Dilution of education system in India
The increasing number of seats and decreasing the course load is leading to the dilution of education in India
Over the years, several changes have been made to the system of education in India. In the past, the government has brought about several polices to ensure increased literacy among all its citizens. Initiatives like the Right To Education (RTE), mid-day meal scheme, free education for girls, etc. have attempted to work on the concern of education.
Education assessment system
It is noteworthy that the number of private schools and boards are going up. Even in residential areas, there are several private schools that are established. Earlier, the 10th grade board exams were an essential part of every student’s life. It marked a coming of age, and heralded several changes, such as specialization in a particular branch of studies, end of school life for some, etc.
In 2011, the CBSE board made the decision to abolish the 10th board exams, instead choosing to hold a Continuous and Comprehensive Evaluation (CCE). The CCE provided for a year long evaluation of the student’s academic progress, taking into account internal exams, tests, assignments and projects.
While the CCE was established to reduce the burden of exams and stress on the students, it might not have been a good move. Once a student completes school, for higher studies both in India and abroad, a student has to face several competitive exams. The stress and pressure here is much higher, as the competition is very stiff. Therefore, it is essential to prepare a student for such challenges by giving them practice of exams.
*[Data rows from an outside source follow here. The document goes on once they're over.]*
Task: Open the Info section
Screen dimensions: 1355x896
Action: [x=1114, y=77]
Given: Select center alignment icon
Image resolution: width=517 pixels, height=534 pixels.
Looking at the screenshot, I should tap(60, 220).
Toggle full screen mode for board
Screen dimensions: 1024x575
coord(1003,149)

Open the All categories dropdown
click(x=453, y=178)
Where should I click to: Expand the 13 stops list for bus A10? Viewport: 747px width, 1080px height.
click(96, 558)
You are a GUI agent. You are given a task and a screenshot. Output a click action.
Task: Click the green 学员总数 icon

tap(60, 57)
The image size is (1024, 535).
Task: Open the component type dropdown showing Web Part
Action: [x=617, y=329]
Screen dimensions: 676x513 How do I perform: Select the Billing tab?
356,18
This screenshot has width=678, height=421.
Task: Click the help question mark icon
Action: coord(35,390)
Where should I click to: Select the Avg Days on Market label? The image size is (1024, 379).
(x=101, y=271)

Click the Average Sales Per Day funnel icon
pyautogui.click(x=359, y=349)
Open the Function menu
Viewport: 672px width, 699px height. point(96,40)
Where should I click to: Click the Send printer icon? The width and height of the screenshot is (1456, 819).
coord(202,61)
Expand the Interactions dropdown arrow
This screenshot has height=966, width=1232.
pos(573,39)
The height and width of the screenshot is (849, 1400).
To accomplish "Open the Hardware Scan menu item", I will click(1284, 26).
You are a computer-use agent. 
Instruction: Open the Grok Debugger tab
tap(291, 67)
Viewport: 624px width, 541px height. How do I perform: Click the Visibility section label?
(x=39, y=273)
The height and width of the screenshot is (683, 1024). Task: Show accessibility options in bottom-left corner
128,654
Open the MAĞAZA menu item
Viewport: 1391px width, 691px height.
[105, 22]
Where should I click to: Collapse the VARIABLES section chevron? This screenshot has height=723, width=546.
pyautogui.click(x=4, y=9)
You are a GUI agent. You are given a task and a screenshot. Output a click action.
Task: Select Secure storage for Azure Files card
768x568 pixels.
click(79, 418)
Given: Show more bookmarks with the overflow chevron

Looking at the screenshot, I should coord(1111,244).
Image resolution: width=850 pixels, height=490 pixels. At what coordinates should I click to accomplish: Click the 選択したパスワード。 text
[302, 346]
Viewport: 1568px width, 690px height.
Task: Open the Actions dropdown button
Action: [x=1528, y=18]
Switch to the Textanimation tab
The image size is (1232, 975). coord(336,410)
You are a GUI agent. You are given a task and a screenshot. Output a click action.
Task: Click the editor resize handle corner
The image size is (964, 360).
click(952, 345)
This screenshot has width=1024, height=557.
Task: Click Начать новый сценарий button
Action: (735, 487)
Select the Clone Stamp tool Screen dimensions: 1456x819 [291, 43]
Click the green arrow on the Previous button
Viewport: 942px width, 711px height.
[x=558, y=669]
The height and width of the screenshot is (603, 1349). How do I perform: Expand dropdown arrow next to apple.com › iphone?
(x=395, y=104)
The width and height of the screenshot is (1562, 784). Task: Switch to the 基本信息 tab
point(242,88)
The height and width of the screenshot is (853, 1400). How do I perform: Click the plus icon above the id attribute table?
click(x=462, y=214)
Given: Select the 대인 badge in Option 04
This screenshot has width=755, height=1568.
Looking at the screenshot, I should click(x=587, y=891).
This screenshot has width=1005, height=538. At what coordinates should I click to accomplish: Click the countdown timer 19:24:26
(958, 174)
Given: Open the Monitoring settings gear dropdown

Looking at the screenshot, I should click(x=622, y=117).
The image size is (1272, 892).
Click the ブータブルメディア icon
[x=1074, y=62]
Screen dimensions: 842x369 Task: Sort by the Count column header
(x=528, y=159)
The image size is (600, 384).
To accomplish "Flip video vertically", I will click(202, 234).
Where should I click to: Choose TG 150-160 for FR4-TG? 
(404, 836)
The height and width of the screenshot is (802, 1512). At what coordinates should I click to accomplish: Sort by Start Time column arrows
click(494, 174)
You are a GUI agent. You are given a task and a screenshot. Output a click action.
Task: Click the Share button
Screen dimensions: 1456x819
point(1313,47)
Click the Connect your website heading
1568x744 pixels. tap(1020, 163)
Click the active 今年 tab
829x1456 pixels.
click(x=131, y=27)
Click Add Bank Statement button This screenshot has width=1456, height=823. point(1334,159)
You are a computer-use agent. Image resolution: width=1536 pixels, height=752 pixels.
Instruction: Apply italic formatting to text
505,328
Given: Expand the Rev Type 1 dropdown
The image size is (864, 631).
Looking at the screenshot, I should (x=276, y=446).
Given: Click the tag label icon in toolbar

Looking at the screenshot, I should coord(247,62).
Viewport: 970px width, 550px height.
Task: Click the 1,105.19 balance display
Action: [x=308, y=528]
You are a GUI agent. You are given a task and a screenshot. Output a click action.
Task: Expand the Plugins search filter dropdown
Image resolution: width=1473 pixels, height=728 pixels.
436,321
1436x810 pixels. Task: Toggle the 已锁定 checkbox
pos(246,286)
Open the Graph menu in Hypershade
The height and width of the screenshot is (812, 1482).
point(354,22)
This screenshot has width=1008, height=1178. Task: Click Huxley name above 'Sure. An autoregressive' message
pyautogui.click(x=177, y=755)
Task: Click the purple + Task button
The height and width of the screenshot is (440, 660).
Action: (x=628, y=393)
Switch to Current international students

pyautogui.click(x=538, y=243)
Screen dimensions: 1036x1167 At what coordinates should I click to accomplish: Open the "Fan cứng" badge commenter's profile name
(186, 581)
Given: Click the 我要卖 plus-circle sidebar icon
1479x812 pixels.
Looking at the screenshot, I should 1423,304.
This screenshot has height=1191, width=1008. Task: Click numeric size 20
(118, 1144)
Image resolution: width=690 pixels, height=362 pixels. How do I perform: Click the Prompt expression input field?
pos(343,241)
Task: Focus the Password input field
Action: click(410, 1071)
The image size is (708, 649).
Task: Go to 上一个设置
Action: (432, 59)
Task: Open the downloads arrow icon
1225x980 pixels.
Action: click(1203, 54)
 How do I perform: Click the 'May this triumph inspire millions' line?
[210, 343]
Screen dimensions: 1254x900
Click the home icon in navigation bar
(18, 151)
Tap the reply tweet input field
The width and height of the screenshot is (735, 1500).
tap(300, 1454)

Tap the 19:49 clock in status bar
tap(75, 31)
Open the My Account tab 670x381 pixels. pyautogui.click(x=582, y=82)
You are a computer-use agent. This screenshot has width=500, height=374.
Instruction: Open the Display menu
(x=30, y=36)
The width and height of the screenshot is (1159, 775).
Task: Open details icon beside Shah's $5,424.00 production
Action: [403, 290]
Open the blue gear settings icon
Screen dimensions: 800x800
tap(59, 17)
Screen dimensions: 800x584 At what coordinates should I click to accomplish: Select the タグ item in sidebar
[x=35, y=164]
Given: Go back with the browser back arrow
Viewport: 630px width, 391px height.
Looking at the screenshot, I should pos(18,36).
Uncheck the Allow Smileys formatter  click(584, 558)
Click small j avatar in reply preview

With the CCE program, the course load is also decreased, as the student need not study the entire portions for the final exams. This can bring about a laid-back attitude and a lack of seriousness in the student. The flaw in the education system cannot be corrected by removing the board exams. In spite of this change, the thrust is still on earning high marks. The attitude has to be changed to focusing on learning instead.
The problem aggravates when Indian students go to foreign universities to pursue education. They are not sufficiently equipped to deal with the challenges there, and need to work extra hard to catch up with their peers.
The education system in India has not changed much since the time of Macaulay, who introduced an India-specific system to suit the British needs. We have to rethink the present curriculum, and bring about a gradual change from the roots. For this purpose, we (the government) need to employ a group of experienced educationists. We must make sure that the change will equip youngsters to face educational challenges. It should also encourage the spirit of curiosity.